A pharmaco-metabolomics approach in a clinical trial of ALS: Identification of predictive markers of progression

Abstract

There is an urgent and unmet need for accurate biomarkers in Amyotrophic Lateral Sclerosis. A pharmaco-metabolomics study was conducted using plasma samples from the TRO19622 (olesoxime) trial to assess the link between early metabolomic profiles and clinical outcomes. Patients included in this trial were randomized into either Group O receiving olesoxime (n = 38) or Group P receiving placebo (n = 36). The metabolomic profile was assessed at time-point one (V1) and 12 months (V12) after the initiation of the treatment. High performance liquid chromatography coupled with tandem mass spectrometry was used to quantify 188 metabolites (Biocrates® commercial kit). Multivariate analysis based on machine learning approaches (i.e. Biosigner algorithm) was performed. Metabolomic profiles at V1 and V12 and changes in metabolomic profiles between V1 and V12 accurately discriminated between Groups O and P (p<5×10-6), and identified glycine, kynurenine and citrulline/arginine as the best predictors of group membership. Changes in metabolomic profiles were closely linked to clinical progression, and correlated with glutamine levels in Group P and amino acids, lipids and spermidine levels in Group O. Multivariate models accurately predicted disease progression and highlighted the discriminant role of sphingomyelins (SM C22:3, SM C24:1, SM OH C22:2, SM C16:1). To predict SVC from SM C24:1 in group O and SVC from SM OH C22:2 and SM C16:1 in group P+O, we noted a median sensitivity between 67% and 100%, a specificity between 66.7 and 71.4%, a positive predictive value between 66 and 75% and a negative predictive value between 70% and 100% in the test sets. This proof-of-concept study demonstrates that the metabolomics has a role in evaluating the biological effect of an investigational drug and may be a candidate biomarker as a secondary outcome measure in clinical trials.

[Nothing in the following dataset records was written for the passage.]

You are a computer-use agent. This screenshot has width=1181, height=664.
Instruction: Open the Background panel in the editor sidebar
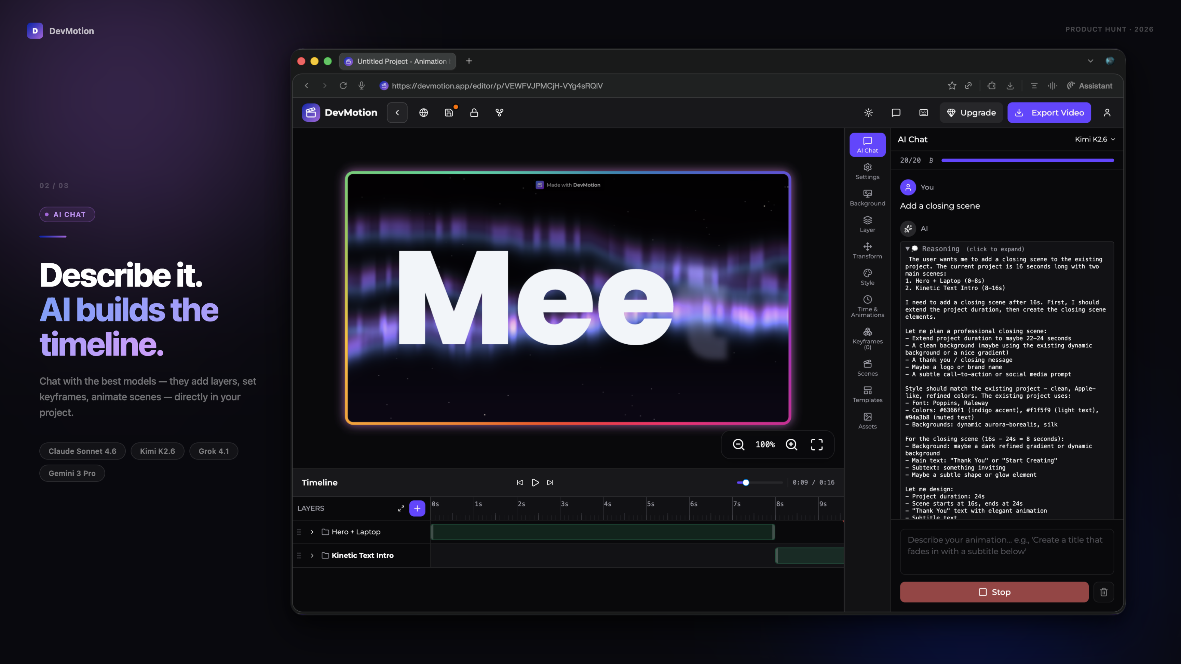pyautogui.click(x=867, y=197)
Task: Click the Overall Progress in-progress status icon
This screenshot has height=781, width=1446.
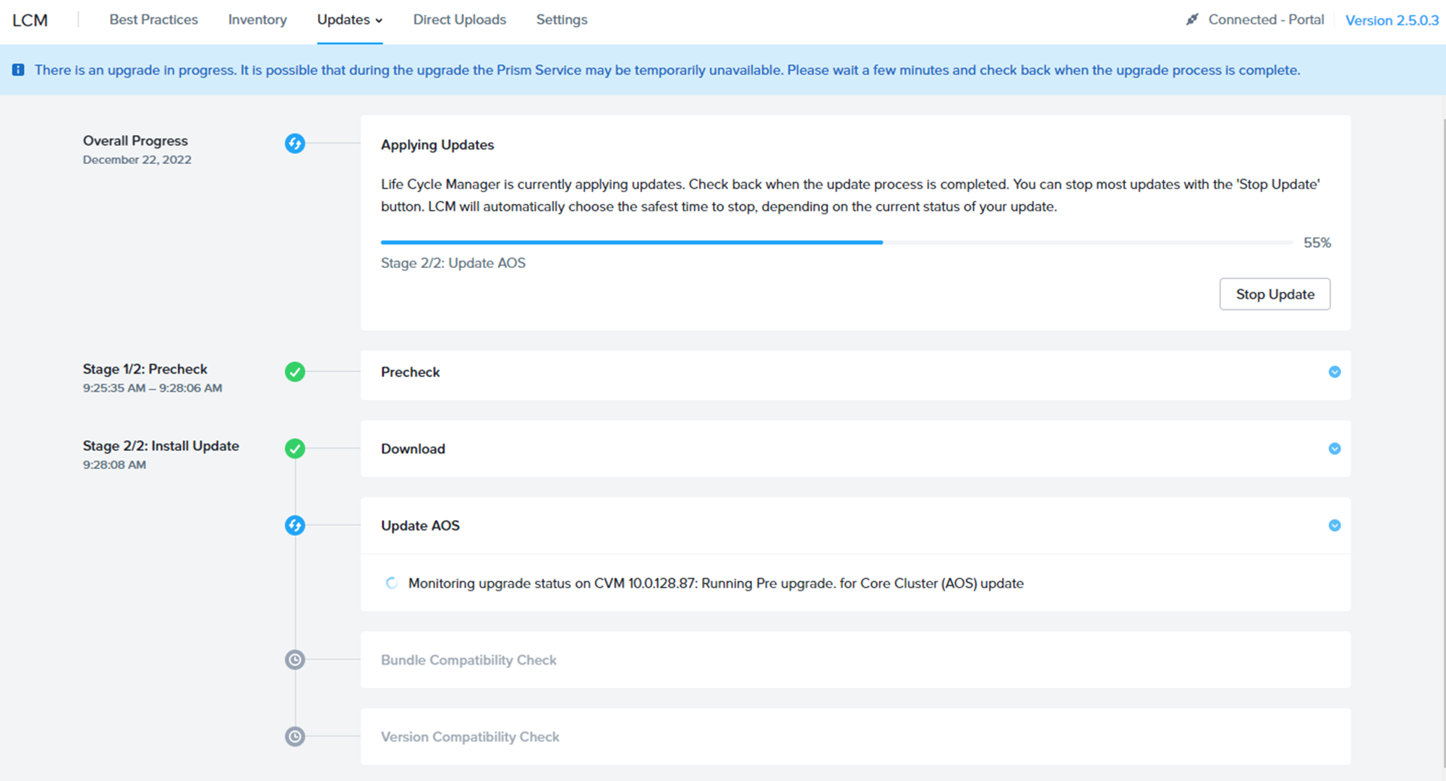Action: coord(295,143)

Fig 1. Global strategy of the analysis illustrating the times of sample collection, the parameters collected and the three main objectives of the study.

Fig 2

Multivariate model from blood metabolome of ALS patients at V1, A) Score scatter plot from OPLS-DA model discriminating patients in Group P (black) from patients in Group O (red), B) Loading scatter plot from OPLS-DA model showing the best discriminating metabolites. The position of the metabolites in the loading plot characterises the subjects represented in the score plot; variables near each other are positively correlated; variables opposite to each other are negatively correlated. Amino acids are represented in blue, complex lipids in orange, fatty acids in yellow and other molecules in green.

Fig 3. Venn diagram representing the 15 best discriminating metabolites between patients in Group P and patients in Group O at V1, V12 and over one year (V12-V1) in OPLS-DA models built from blood metabolomic profiles.

Fig 4. Venn diagram representing the 15 most discriminating metabolites in PLS-DA models which are associated with disease evolution (variation of ALSFRS-r, BMI, MMT, SVC over 1 year) in patients in Group P.

Fig 5. Venn diagram showing the 15 most discriminating metabolites in PLS-DA models which are associated with disease evolution (variation of ALSFRS-r, BMI, MMT, SVC over 1 year) in patients in Group O.